再生医療を提供する際には、その技術のリスクに応じて「第一種」「第二種」「第三種」に分類され、それぞれに応じた申請・審査手続きが求められます。
これは、治療の内容によって必要な安全管理レベルが異なるためです。

本記事では、3つの区分の違いをわかりやすく整理し、代表的な事例も交えてご紹介します。

■ 再生医療の「三区分」とは?

再生医療等提供制度では、提供される医療技術をリスクの高さに応じて次の3つに分類します。

区分
第一種 高度なリスク(遺伝子改変・ES/iPS細胞など)
第二種 中程度のリスク(体性幹細胞〔間葉系幹細胞など〕を用いる治療)
第三種 低リスク(PRP療法など)

■ 各種の特徴と代表的な技術

● 第一種再生医療等
リスクの高い先端医療技術
主に研究段階に近く、十分な臨床データがないことが多い

(例)
・iPS細胞・ES細胞を使った治療
・遺伝子改変を伴う細胞治療
・他家由来の細胞を長期培養・増殖して使用する場合

【ポイント】
高度リスク技術のため、特定認定再生医療等委員会による厳格な審査を経て、提供計画を厚生労働大臣に提出する必要があります。

● 第二種再生医療等
中程度のリスクを持つ技術
比較的新しいが、ある程度の知見が蓄積されている治療法

(例)
・自家脂肪由来幹細胞(間葉系幹細胞)治療
・組織再生治療(細胞加工あり)
・一部のがん免疫療法

【ポイント】
中程度リスク技術で、第一種と同様に、特定認定再生医療等委員会の審査を経て提供計画を厚生労働大臣に提出します。
多くの自由診療クリニックが該当します。

● 第三種再生医療等
比較的リスクが低いとされる治療法
細胞加工がない、もしくは単純な加工のみ

(例)
・PRP療法(多血小板血漿療法)
・血液成分の簡易な処理による治療
・一部の自己由来組織移植(無培養)

【ポイント】
医療機関が比較的スムーズに導入できる技術ですが、制度に沿った手続きは必須です。第一種・第二種と同様に、認定再生医療等委員会による審査を経たうえで、提供計画を厚生労働大臣に提出する必要があります。

■ 区分の判断が難しい場合は?

分類は治療法の内容、細胞の種類、加工の有無と程度、使用目的などによって決まりますが、境界があいまいなケースもあります。

例えば、
PRP(多血小板血漿)に含まれる血小板の作用を目的として、皮膚再生や毛髪治療に投与する場合は、第三種に該当するケースが一般的です。
一方で、関節腔内など本来血液成分(血小板)が存在しない部位に注入する治療では、侵襲性や作用の特性、加工工程の内容により、第二種再生医療等に分類されることがあります。
このように、同じPRP療法であっても治療内容によって区分が異なるため、制度に詳しい専門家や、特定認定再生医療等委員会と相談することをおすすめします。

■ 最後に

「第一種・第二種・第三種」という分類は、単なる制度上の区分ではなく、患者さんの安全性を守るためのリスク管理の柱です。
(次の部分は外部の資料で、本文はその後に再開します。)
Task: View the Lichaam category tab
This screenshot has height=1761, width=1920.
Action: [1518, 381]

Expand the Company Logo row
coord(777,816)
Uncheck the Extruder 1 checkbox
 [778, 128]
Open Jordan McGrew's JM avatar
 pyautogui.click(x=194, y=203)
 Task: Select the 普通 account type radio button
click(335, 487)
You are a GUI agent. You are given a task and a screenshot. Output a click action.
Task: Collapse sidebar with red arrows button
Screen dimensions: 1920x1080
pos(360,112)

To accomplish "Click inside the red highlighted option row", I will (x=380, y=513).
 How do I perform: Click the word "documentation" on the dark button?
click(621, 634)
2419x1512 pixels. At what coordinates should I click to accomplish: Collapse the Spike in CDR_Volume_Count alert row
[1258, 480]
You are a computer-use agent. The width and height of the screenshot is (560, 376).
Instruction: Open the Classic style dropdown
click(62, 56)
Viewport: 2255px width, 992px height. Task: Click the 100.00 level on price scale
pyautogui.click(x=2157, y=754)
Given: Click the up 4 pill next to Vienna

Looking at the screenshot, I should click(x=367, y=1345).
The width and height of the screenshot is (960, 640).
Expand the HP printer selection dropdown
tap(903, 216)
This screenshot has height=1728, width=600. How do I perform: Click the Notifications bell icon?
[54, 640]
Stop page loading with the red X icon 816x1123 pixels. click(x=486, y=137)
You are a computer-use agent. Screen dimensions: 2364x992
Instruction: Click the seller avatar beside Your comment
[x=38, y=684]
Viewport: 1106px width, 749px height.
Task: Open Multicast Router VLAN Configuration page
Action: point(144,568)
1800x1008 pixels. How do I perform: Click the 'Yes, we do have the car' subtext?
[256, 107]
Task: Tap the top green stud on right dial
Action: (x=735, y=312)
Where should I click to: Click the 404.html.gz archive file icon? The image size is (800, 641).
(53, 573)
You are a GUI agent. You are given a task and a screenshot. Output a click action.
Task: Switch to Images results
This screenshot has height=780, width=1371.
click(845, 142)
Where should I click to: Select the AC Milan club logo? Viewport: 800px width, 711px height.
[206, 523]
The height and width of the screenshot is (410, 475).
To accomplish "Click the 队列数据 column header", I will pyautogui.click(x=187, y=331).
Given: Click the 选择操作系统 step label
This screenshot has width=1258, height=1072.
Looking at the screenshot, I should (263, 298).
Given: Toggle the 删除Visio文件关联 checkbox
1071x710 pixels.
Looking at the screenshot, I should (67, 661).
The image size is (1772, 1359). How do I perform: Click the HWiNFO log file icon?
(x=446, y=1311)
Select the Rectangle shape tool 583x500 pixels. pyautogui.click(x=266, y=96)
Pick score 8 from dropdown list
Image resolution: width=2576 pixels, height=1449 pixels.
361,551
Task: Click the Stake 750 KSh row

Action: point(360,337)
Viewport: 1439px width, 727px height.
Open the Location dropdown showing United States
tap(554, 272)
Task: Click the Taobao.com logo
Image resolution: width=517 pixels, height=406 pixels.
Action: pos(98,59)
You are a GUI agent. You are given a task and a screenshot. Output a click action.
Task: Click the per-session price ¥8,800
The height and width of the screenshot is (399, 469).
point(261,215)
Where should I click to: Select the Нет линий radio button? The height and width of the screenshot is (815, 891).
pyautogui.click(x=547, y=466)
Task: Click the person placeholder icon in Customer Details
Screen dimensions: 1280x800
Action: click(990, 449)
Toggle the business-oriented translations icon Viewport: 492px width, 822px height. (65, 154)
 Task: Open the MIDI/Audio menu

再生医療を適切に提供するには、まず自院の治療がどの区分に該当するのかを正しく見極めることが重要です。
分類の誤りは、制度違反や安全性の問題につながりかねません。

私たち提供計画サポート部では、医療機関の皆さまが制度を正しく理解し、確実に運用できるようサポートを行っています。
今後も、安全で信頼される再生医療の実現に向けて、引き続き支援を続けてまいります。